The "dishes of the day" are always excellent,
and I have dined off a plate of soup, a pint of Bordeaux, and some
slices of a _gigot de sept heures_--one of the greatest achievements of
cookery--for a very few francs. I always find that I can dine amply, and
on food that even a German doctor could not object to, for less than a
louis. For instance, a dinner at the Anglais of half-a-dozen Ostende
Oysters, _Potage Laitues et Quenelles_, _Merlans Frits_, _Cuisse de
Poularde de Rotie_, _Salade Romaine_, cheese, half a bottle of Graves
1e Cru, and a bottle of St-Galmier costs 18 francs.

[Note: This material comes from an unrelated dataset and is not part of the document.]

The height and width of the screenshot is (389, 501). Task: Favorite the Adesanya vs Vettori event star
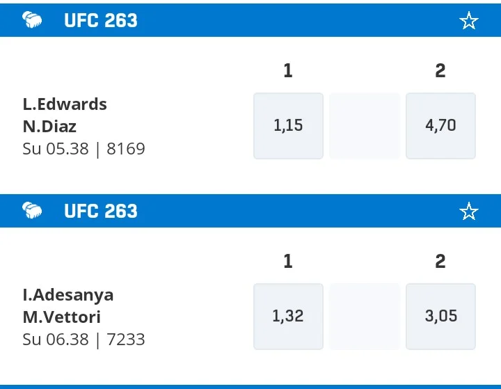469,212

Voisin's, in the Rue St-Honore, the corner house whose windows,
curtained with lace, promise dignified quiet, is a restaurant which has
a history, and has, and has had, great names amongst its _habitues_.
Many of these have been diplomats, and Voisin's knows that ambassadors
do not care to have their doings, when free from the cares of office,
gossiped about. When I first saw Voisin's, it looked as unlike the house
of to-day as can be imagined. I was in Paris immediately after the days
of the Commune and followed, with an old General, the line the troops
had taken in the fight for the city. In the Rue St-Honore were some of
the fiercest combats, for the regulars fought their way from house to
house down this street to turn the positions the Communists took up in
the Champs Elysees and the gardens of the Tuileries.